Nazih, l’activiste toxique : entre provocations numériques et naufrage moral

À la croisée de l’arrogance et de la diffamation, Nazih a fait des réseaux sociaux son théâtre, sa cour et son tribunal. Mais à force de provoquer, d’insulter et d’accuser sans preuve, il découvre qu’en République, la liberté a des limites. Retour sur le parcours explosif et destructeur d’un activiste que plus personne ne prend au sérieux… sauf la justice.

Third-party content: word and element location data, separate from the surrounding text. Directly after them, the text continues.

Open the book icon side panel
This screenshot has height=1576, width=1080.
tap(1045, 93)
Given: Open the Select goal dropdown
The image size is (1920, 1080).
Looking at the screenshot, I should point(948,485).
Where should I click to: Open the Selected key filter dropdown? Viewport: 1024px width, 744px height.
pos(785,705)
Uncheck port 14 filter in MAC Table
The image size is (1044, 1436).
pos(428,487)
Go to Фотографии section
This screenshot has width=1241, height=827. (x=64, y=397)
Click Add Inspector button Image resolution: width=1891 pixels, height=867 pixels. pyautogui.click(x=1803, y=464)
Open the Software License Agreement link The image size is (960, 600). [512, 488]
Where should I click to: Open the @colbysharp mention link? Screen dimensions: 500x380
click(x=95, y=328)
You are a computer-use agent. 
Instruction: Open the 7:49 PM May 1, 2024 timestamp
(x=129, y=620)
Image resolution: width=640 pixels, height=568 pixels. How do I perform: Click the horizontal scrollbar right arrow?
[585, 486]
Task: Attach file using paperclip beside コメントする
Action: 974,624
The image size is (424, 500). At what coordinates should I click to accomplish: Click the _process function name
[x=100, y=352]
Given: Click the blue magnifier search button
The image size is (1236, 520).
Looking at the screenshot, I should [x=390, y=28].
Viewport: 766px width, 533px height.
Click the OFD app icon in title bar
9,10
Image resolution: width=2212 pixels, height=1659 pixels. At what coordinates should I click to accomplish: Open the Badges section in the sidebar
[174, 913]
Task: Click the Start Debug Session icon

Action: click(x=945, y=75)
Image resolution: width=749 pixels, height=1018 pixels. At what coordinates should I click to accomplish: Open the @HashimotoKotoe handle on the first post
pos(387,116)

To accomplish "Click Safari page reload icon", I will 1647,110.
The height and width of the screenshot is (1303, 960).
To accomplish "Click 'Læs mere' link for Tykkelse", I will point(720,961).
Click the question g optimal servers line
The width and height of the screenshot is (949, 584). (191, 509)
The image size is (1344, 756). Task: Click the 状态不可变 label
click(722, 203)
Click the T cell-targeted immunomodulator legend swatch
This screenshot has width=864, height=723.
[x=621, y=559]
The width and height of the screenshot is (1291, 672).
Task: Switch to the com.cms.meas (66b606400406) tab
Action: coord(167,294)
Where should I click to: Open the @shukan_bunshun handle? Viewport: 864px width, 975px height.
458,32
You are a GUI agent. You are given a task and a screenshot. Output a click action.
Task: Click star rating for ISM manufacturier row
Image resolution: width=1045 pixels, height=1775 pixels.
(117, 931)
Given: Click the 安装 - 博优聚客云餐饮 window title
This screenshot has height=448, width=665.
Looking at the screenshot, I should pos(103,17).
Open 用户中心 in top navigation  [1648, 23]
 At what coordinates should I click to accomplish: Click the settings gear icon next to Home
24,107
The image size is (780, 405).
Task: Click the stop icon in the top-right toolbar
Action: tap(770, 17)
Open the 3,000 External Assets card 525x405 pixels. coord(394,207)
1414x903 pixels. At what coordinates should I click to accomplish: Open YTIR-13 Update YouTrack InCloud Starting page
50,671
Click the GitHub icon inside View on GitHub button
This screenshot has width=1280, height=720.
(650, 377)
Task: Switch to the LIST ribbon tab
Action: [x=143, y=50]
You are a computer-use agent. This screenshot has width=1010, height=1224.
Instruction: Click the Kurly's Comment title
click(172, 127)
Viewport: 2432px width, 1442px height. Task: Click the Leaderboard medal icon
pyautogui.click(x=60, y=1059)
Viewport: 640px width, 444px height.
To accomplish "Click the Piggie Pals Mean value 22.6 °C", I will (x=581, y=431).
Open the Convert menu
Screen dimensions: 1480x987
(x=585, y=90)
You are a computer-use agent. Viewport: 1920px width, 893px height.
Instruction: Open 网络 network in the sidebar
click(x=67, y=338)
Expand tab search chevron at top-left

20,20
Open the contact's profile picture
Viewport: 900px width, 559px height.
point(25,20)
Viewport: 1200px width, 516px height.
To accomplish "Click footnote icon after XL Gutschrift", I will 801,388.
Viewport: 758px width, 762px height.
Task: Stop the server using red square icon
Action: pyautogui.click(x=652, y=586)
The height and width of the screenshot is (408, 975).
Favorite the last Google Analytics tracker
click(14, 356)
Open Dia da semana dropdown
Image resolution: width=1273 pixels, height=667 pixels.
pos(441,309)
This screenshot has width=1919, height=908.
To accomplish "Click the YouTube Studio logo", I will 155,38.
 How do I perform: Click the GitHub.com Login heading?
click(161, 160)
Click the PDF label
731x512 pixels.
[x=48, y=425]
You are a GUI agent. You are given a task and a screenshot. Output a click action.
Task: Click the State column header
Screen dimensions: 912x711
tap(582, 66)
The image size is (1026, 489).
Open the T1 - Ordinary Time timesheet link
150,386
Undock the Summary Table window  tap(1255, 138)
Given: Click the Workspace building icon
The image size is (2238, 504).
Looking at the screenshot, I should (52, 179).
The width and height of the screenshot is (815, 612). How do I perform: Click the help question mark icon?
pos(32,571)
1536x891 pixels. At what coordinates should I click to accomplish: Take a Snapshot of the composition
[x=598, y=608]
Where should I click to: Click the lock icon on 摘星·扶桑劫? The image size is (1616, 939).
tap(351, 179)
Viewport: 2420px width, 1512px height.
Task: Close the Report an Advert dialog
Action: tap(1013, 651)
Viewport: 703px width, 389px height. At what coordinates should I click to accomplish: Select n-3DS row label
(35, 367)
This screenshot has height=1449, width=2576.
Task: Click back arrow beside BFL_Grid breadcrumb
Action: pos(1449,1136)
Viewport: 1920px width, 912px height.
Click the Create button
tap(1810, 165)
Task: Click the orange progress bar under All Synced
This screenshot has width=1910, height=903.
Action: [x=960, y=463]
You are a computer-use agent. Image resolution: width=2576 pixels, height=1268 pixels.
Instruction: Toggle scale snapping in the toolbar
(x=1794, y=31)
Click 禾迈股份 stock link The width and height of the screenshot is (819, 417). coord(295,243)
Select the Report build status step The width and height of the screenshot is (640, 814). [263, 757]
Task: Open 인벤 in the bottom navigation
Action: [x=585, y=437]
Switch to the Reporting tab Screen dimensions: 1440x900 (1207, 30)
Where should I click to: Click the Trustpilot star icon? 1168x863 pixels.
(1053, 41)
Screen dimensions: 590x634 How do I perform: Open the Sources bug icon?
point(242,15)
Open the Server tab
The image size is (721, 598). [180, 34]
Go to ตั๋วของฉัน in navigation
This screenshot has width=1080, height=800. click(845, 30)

Un palmarès d’excès et d’arrogance
Il se faisait appeler X Nazih X, comme on choisit un pseudonyme pour fuir ses propres responsabilités. Figure bruyante de TikTok, Nazih s’est imposé dans le paysage numérique gabonais par un mélange de provocations agressives, d’insultes publiques et de diffamations assumées. Ce qu’il appelle « dire la vérité » s’apparente bien souvent à une entreprise méthodique de délitement du débat public.
En avril 2025, il accuse en direct Me Jean-Paul Moumbembé, avocat inscrit au barreau du Gabon, d’avoir abrité clandestinement l’homme d’affaires Hervé Patrick Opiangah. Il le traite de « corrompu », « maudit », et l’associe à une supposée conspiration. Aucune preuve. Mais un live visionné par des milliers.
Quelques semaines plus tôt, Nazih avait multiplié les insultes homophobes à l’encontre de plusieurs créateurs de contenu, dont Mister Lephoenix, et avait publiquement humilié Tata Huguette, en diffusant des rumeurs non vérifiées sur son appartenance à un site d’escorte. Plus que de l’imprudence : un système bien huilé d’humiliation publique, orchestré avec cynisme.
Une réponse judiciaire implacable
Mais cette mécanique de l’injure commence à grincer. En avril, Me Moumbembé mandate un huissier pour dresser un procès-verbal des propos tenus. Une plainte est officiellement déposée pour injures publiques, diffamation et dénonciation calomnieuse. Ce n’est pas une première : Nazih avait déjà passé une nuit en garde à vue à la Direction Générale des Recherches, en novembre 2024, pour des propos similaires.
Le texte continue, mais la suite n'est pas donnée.